Exercise details — Look through the data for the string "click". Copy every line where it is found.

Data for review —
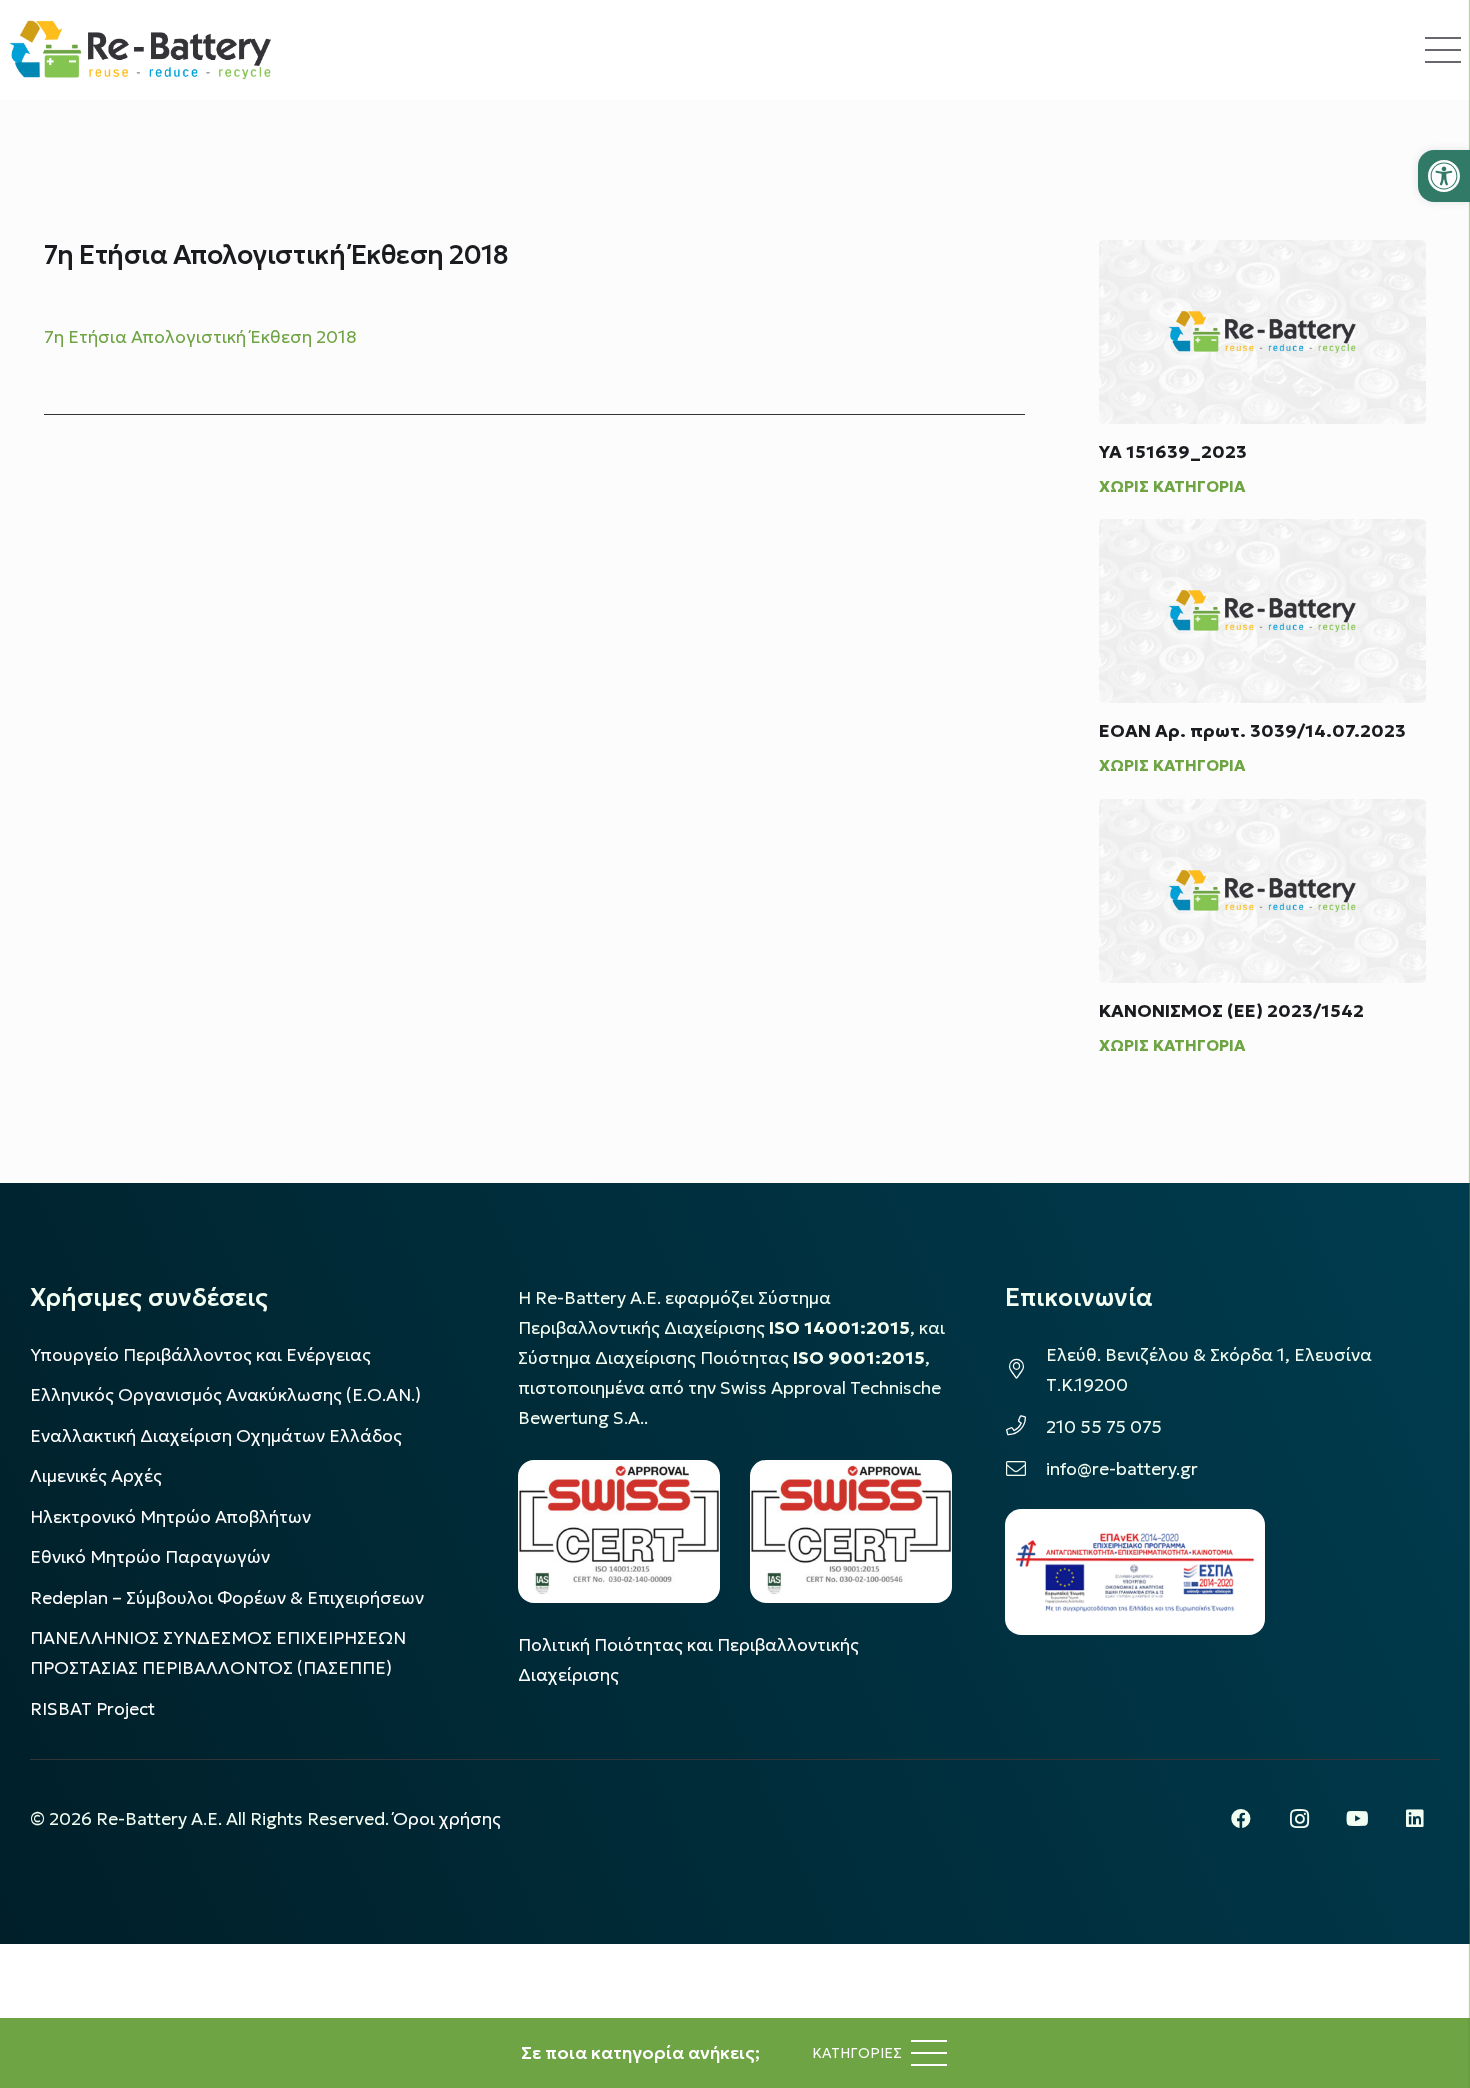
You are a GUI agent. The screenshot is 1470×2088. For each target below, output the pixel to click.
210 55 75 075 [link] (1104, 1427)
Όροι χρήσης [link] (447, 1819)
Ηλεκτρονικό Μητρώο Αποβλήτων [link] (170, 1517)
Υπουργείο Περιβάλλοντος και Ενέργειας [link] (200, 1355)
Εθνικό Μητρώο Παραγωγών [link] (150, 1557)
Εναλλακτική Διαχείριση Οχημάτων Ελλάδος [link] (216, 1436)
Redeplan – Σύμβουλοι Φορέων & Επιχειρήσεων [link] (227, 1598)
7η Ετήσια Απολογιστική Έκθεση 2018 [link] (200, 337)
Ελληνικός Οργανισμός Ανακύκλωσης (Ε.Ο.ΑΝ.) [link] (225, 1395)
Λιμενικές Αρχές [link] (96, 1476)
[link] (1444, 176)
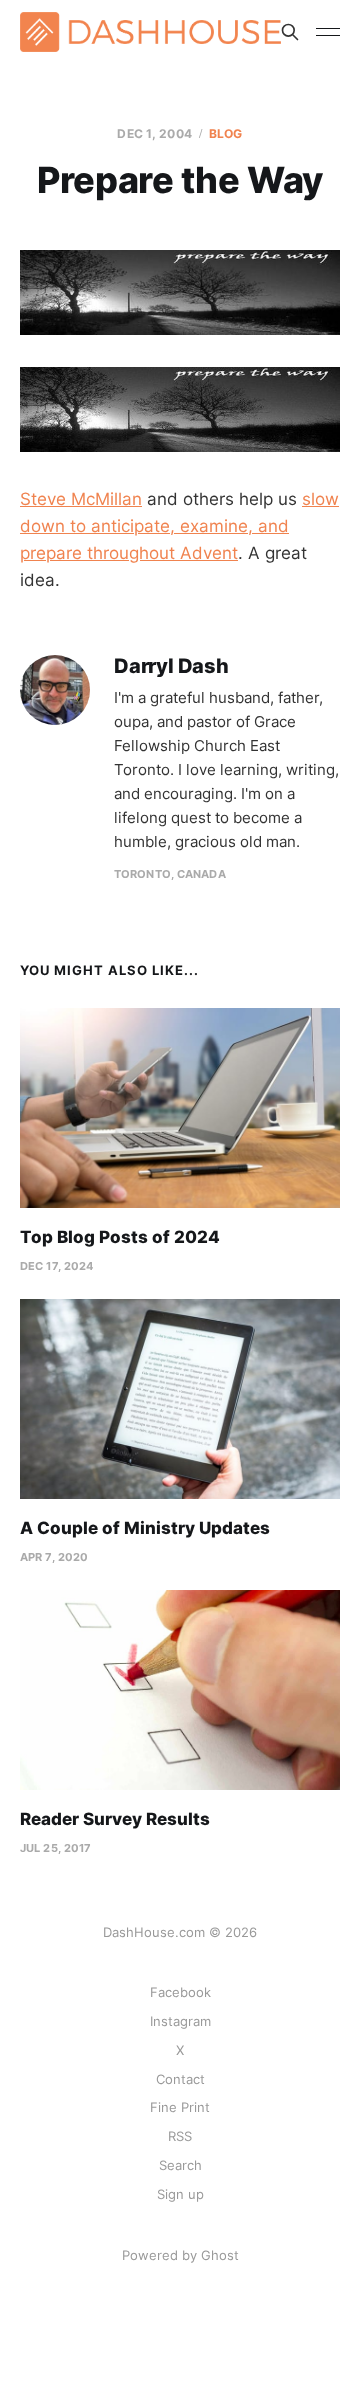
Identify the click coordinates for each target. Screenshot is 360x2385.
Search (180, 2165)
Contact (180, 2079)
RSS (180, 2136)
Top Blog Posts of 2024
--
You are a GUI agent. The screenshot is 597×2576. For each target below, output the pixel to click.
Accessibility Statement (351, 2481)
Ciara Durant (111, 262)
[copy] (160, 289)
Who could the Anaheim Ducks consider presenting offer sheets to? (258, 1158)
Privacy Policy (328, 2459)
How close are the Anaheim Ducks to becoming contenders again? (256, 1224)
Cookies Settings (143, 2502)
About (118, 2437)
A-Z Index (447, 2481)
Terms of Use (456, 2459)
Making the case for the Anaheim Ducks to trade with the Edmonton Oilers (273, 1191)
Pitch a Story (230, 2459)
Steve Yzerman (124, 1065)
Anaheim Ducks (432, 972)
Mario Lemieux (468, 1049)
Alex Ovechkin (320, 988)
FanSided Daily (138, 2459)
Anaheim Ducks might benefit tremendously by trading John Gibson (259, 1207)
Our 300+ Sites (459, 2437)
--
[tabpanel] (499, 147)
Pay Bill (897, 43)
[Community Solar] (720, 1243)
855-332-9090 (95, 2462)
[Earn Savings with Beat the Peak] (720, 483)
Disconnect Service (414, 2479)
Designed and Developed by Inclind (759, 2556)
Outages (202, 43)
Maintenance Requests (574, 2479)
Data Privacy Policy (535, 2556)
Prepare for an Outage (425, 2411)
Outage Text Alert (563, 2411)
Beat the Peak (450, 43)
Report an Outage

Solution —
You are a GUI agent. The screenshot is 1470×2088. For each target below, output the pixel to click.
Identify the click coordinates for each target. Screenshot is 360x2385.
You are a GUI agent. The screenshot is 597×2576. For each target below, output the pixel to click.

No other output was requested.